[Begin Text shown]

Warren Buffett, Bill Gates and more than 180 billionaires of the world signed the 'Giving Pledge" to donate half their wealth before they die. While I appreciate it, I tell them that donating the wealth is fine but if you make a little change in it that will make it enormously powerful and sustainable. I ask them to put the donated money into a social business fund, so that it can be invested in social businesses.
I keep reminding them that charity is a wonderful idea, it has been helping the poor over centuries. I point out that charity has one limitation. Charity money goes out, solves problems, but the money never comes back. So you have only one time use of the charity money. I suggest to them to use the money to create social business. In social business, money goes out, does the work, and then it comes back in full, even with a surplus. In social business money has endless use of the same money, it never disappears. It even grows. It creates entities which have their own lives, they grow over time. It becomes extremely powerful.
I draw attention of the rich and the super-rich people to think about their foundations, think about their money that they want to give away for charity, think about their corporate social responsibility money. Instead of giving away as charity, to think about creating social business or create a social business fund.
This way their money will keep working non-stop for solving social problems. Take the case of getting unemployed young people out of unemployment by turning them into entrepreneurs through social business. After you have done it, your money comes back. Now you reinvest this money to take out more unemployed youth out of unemployment. And so on. So you can use the same money again and again. I ask them why don’t we do that. On charity part their understanding is very clear. But on social business they are not clear. That's where IOC role comes in. They can make it clear to them by creating examples.

[End Text shown]
[Begin Data section]

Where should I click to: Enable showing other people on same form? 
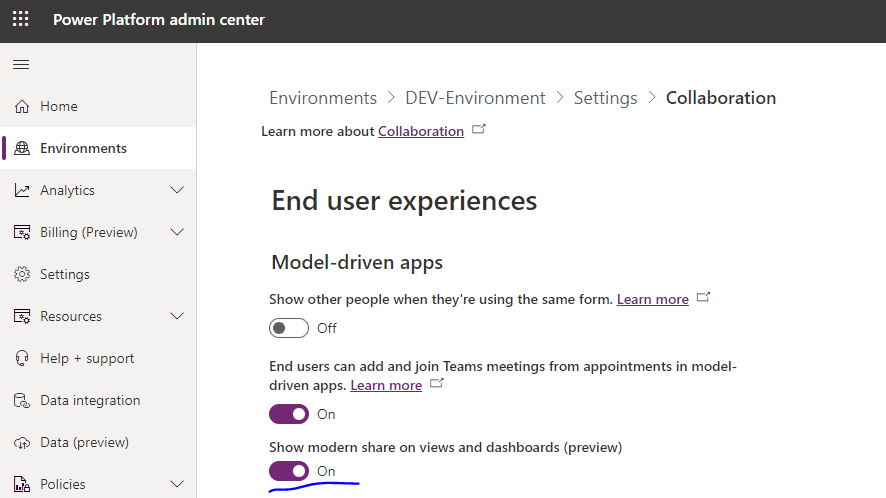[289, 328]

[End Data section]

Tasks for this exercise:
**1.** Translate this sentence from the passage on social business above into Spanish: "Charity money goes out, solves problems, but the money never comes back."
**2.** Summarize the passage on social business above in two sentences.
**3.** Reproduce word for word the part of the passage on social business above between "Warren Buffett, Bill" and "in social businesses.", inclusive.

Full solutions:
**1.** El dinero de la caridad sale, resuelve problemas, pero el dinero nunca regresa.

**2.** The writer urges the billionaires who signed the Giving Pledge, along with other rich people, to put the money they plan to give away into social businesses or a social business fund instead of charity. Charity money is used only once, whereas money in social business comes back in full, even with a surplus, so it can be reinvested again and again, for example to keep turning unemployed young people into entrepreneurs.

**3.**
Warren Buffett, Bill Gates and more than 180 billionaires of the world signed the 'Giving Pledge" to donate half their wealth before they die. While I appreciate it, I tell them that donating the wealth is fine but if you make a little change in it that will make it enormously powerful and sustainable. I ask them to put the donated money into a social business fund, so that it can be invested in social businesses.